• U.S.

THE NATIONS: Moscow-Peking Axis

4 minute read
TIME

As the Red tide engulfed the China mainland (see FOREIGN NEWS), non-Communist capitals from Washington to New Delhi faced an increasingly urgent question: Should they recognize the Chinese Communists?

The British are known to favor recognition, chiefly and frankly because they want to safeguard their large trading interests in China. Advocates of recognition in the U.S., whose China trade has always been relatively small, advance more speculative reasons. Most of them base their position on two assumptions: 1) the Chinese Communists, busy with staggering internal problems, are not likely soon to launch an expansionist policy in Asia; 2) Red Chinese Boss Mao Tse-tung is likely to become an Asian Tito. Therefore, argue the advocates of recognition—many of them in the U.S. State Department, which is still trying to figure out a U.S. policy for Asia—the Chinese Communists ought to be officially acknowledged as China’s rulers, get some form of U.S. assistance to spur a break with Moscow. Last week London’s shrewd Economist analyzed the premises on which this argument is based, found them extremely shaky. The Economist’s analysis gave sharp warning that the China Reds represent a clear and present danger to the West. Excerpts:

Far East Cominform. “An unpleasant shape of things to come in Chinese foreign policy is … gradually emerging . . . The Peking conference of Asian and Australasian trade unions [held Nov. 16-Dec. 1] marked out the main lines on which Chinese Communist activity is to develop. This conference . . . declared its support for the ‘national liberation’ forces in Burma, Malaya, Indonesia, Indo-China and the Philippines … It was finally decided to set up a permanent liaison bureau and secretariat, which . . . would serve as a ‘general staff’ for all the Communist-led revolutionary movements … In fact, the Far East now has its Cominform.

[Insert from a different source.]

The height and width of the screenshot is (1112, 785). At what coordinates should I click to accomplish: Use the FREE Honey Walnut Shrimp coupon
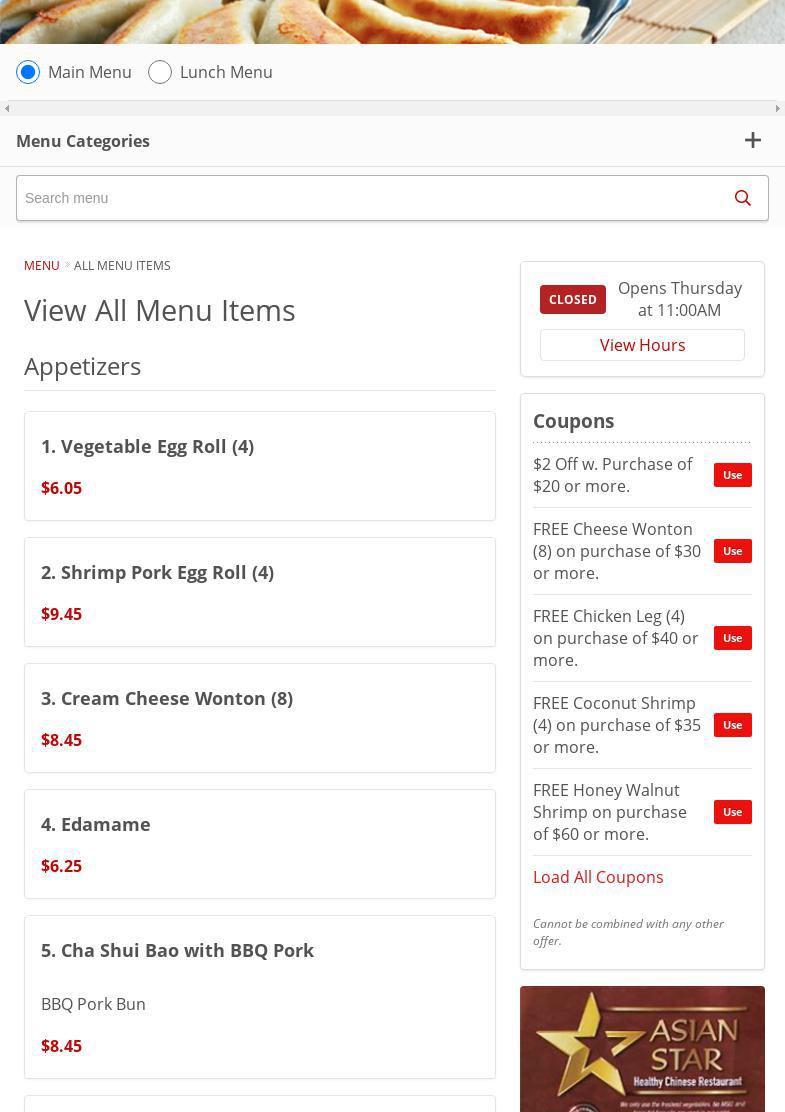(732, 812)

“What is most striking in the new ‘Chinese Cominform’ program is that it is to be applied over a region in which the Chinese imperial monarchy formerly held a kind of paramount position, and in which large Chinese communities have been built up in modern times by emigration from China. It is also the region which, in the abortive Japanese plan for ‘Greater East Asia,’ was to have been . . . included, together with China, in a bloc of states under Japanese hegemony. The propaganda against ‘Anglo-America’ which poured forth from Tokyo only five years ago has now been taken over, sometimes in identical phrases, by Communist China . . .”

Glamourous Gospel. “China remains extremely weak in modern industry and heavy armaments, and the Communists, with all their energy, have little prospect of substantially altering this state of affairs for a long time. There is no danger in the near future of Chinese fleets and armies following the Japanese path of conquest to the Bay of Bengal or the Timor Sea.

“But Communist methods of subversive propaganda and intrigue, with the infiltration of armed bands, might have great success against weak or vacillating opposition in a region already full of disorder and unrest. This is the ideal mode of expansion for a nation which lacks real military strength, but can bring to bear politically the mass weight of a population of four hundred millions, the prestige of a traditional ascendancy and the glamour of a revolutionary gospel . . .

“In talk about the prospects of ‘Titoism’ in China, it is generally assumed that all satellites must be treated alike by the Russians without any degrees of dependence. There have been signs that they are willing to accept from China a much looser form of attachment than is required from the East European satellites. Apart from the vast extent and remoteness of China, the fact that the Chinese Communists have had an army and territory of their own for more than twenty years . . . puts the Chinese in a different category from all other non-Soviet Communists.

“There may be conflicts between Moscow and Peking . . . But for the present there is no detectable heresy, and it looks as if the Moscow-Peking Axis may work about as well as did the Berlin-Rome Axis.”